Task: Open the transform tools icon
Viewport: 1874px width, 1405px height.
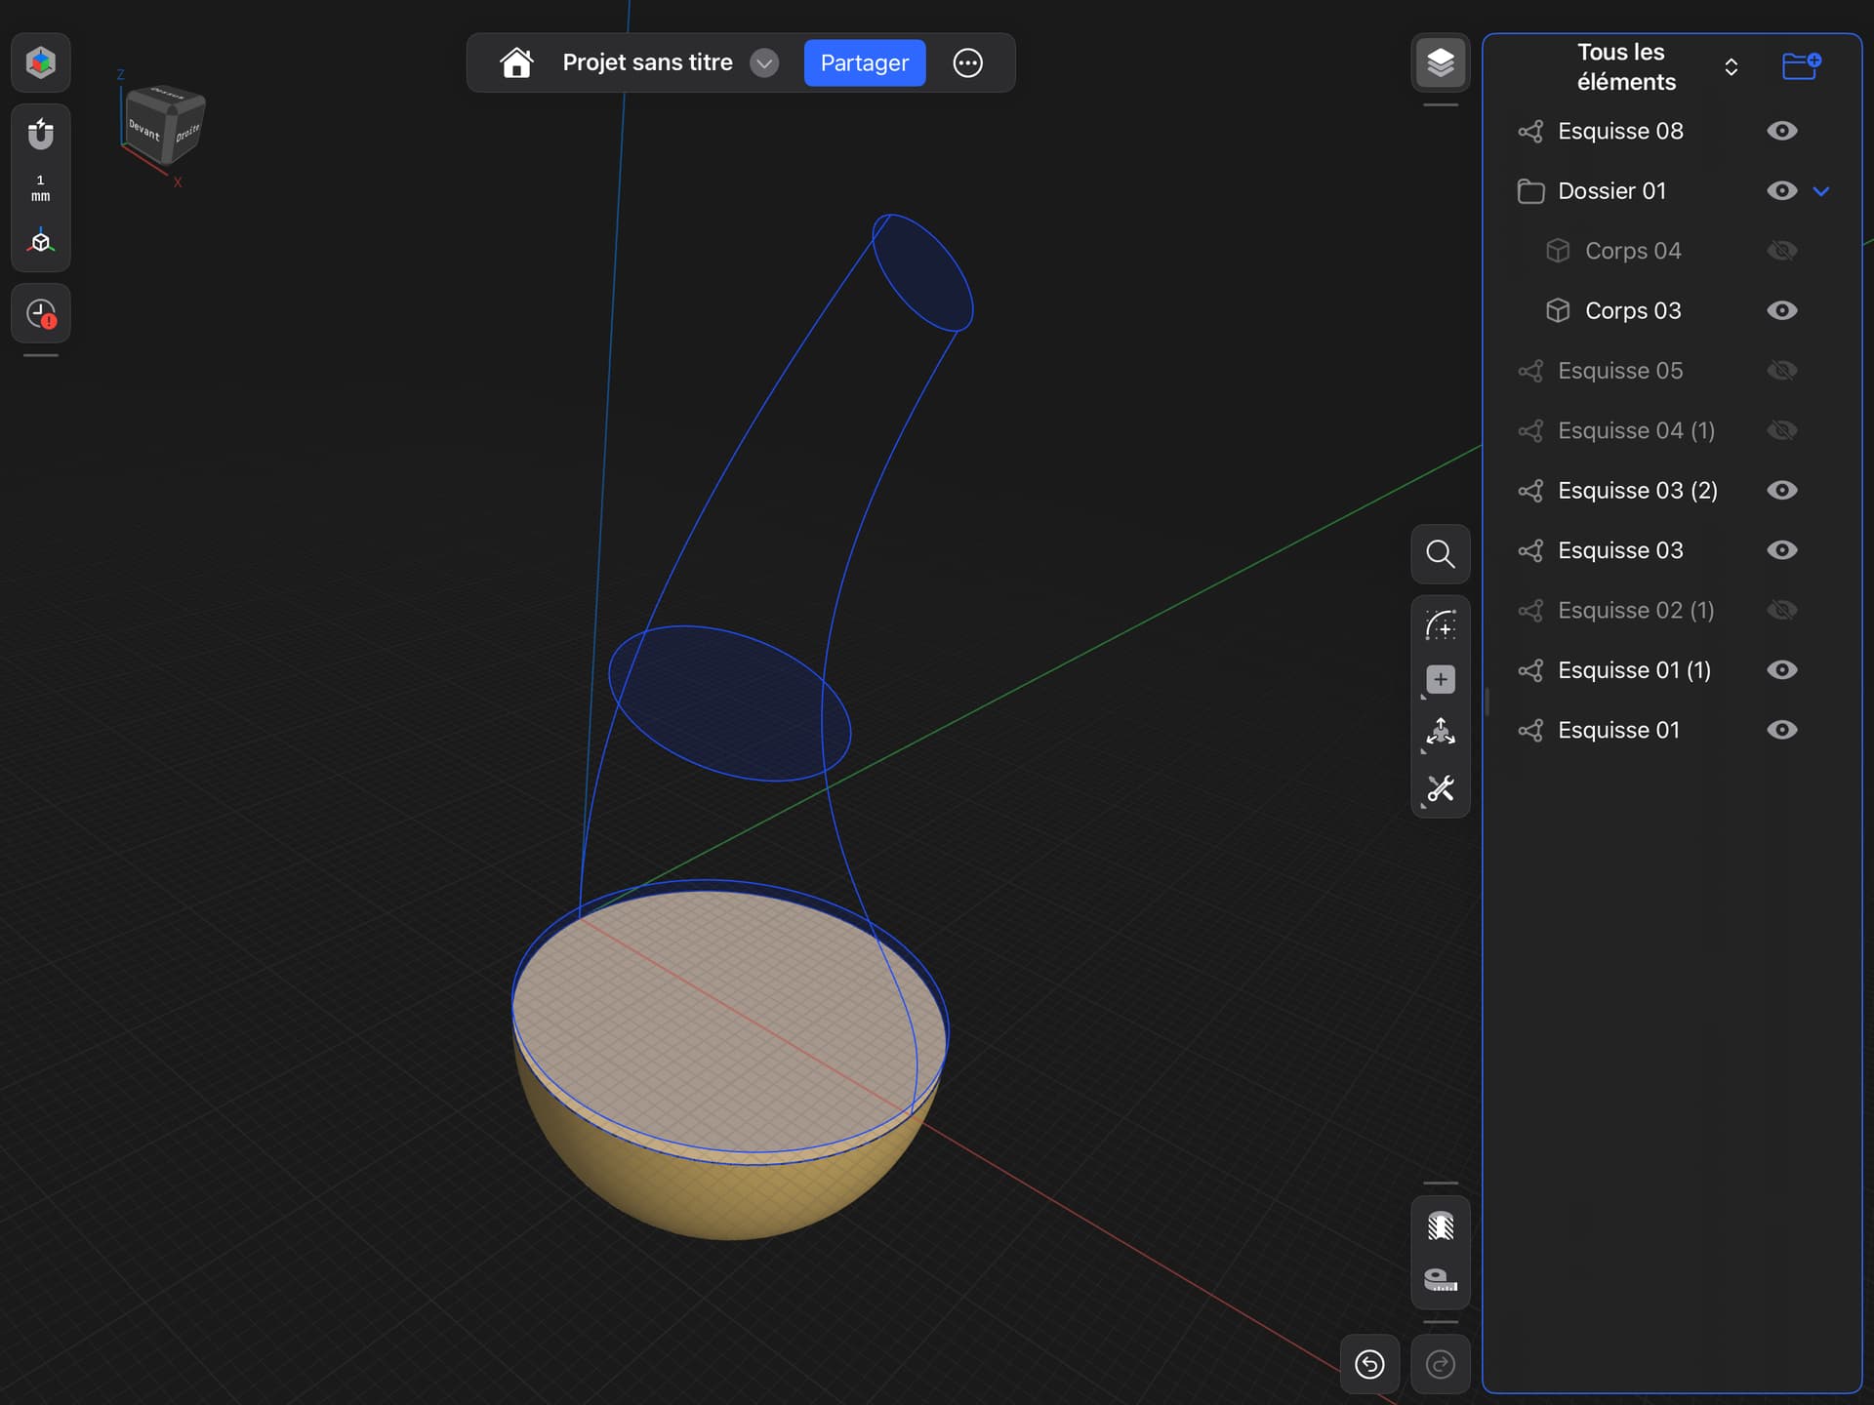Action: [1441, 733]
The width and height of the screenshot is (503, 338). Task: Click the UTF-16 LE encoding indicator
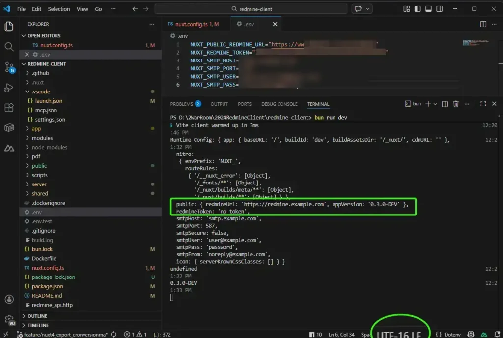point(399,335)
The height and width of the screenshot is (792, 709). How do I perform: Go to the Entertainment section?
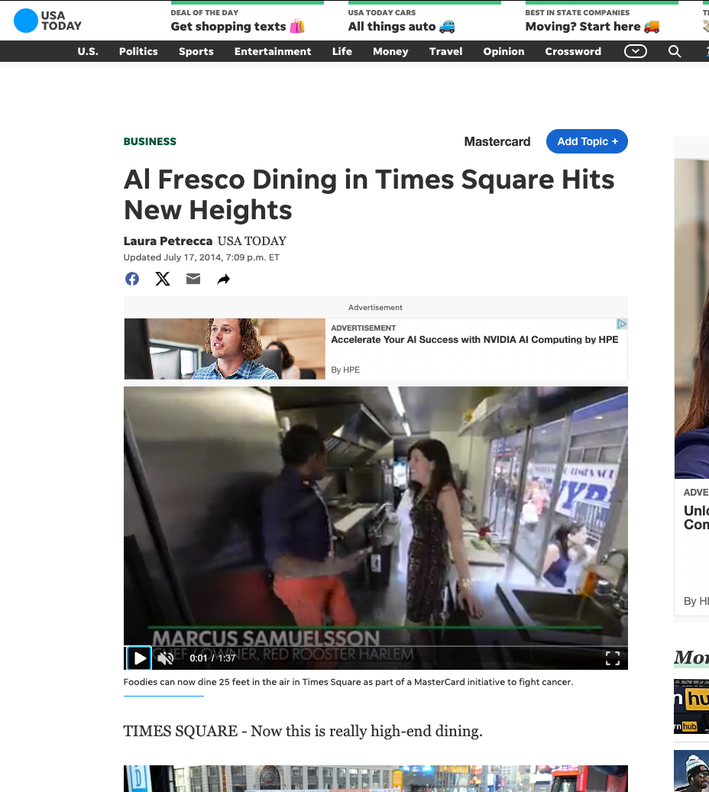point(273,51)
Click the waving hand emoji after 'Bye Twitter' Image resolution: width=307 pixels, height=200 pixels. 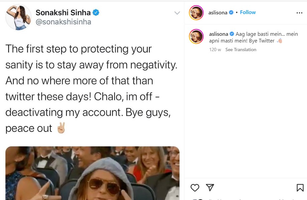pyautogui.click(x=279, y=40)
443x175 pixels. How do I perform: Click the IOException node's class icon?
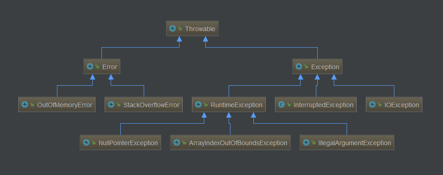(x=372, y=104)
************
#### Assignment:
Exactly those lines that run from the line holding "443x175 pixels. How" to the end of the listing above, both included, are to be reproduced, with pictures left out.

#### Output of the exercise:
443x175 pixels. How do I perform: Click the IOException node's class icon?
(x=372, y=104)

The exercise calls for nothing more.